Join us Wednesday at noon Pacific time for the From Software to Tindie Hack Chat!

Brian Lough has followed a roundabout but probably not unusual route to the hardware hacking scene. Educated in Electronic and Computer Engineering, Brian is a software developer by trade who became enamored of Arduino development when the ESP8266 hit the market. He realized the microcontrollers such as these offered incredible capabilities on the cheap, and the bug bit him.

Since then, Brian has fully embraced the hardware hacking way, going so far as to live stream complete builds in a sort of collaborative “hack-along” with his viewers. He’s also turned a few of his builds into legitimate products, selling them on his Tindie store and even going so far as to automate testing before shipping to catch errors and improve quality.
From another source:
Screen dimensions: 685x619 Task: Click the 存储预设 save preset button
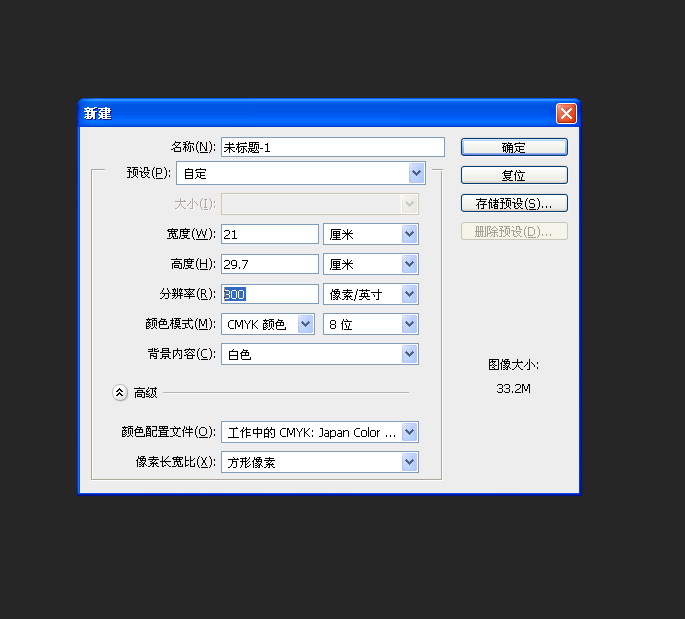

Please join us for this Hack Chat, where we’ll discuss:

  • How software hacking leads to hardware hacking;
  • The creative process and how live streaming helps or hinders it;
  • The implications of going from project to product; and
  • What sorts of new projects might we see soon?

You are, of course, encouraged to add your own questions to the discussion. You can do that by leaving a comment on the From Software to Tindie Hack Chat and we’ll put that in the queue for the Hack Chat discussion.

join-hack-chatOur Hack Chats are live community events on the Hack Chat group messaging. This week we’ll be sitting down on Wednesday, March 6, at noon, Pacific time. If time zones have got you down, we have a handy time zone converter.

Click that speech bubble to the right, and you’ll be taken directly to the Hack Chat group on You don’t have to wait until Wednesday; join whenever you want and you can see what the community is talking about.

4 thoughts on “From Software To Tindie Hack Chat With Brian Lough

    1. My workbench looks similar but mostly missing more modern pile of scrapped pcb and additional modern equipment. Not that theres anything wrong with ol analog multimeters. Without Faux Edison bulb mood lighting. Those things are terrible for worklights. Seldom anything there being “free”. Least of all energy. Freakin electric bill.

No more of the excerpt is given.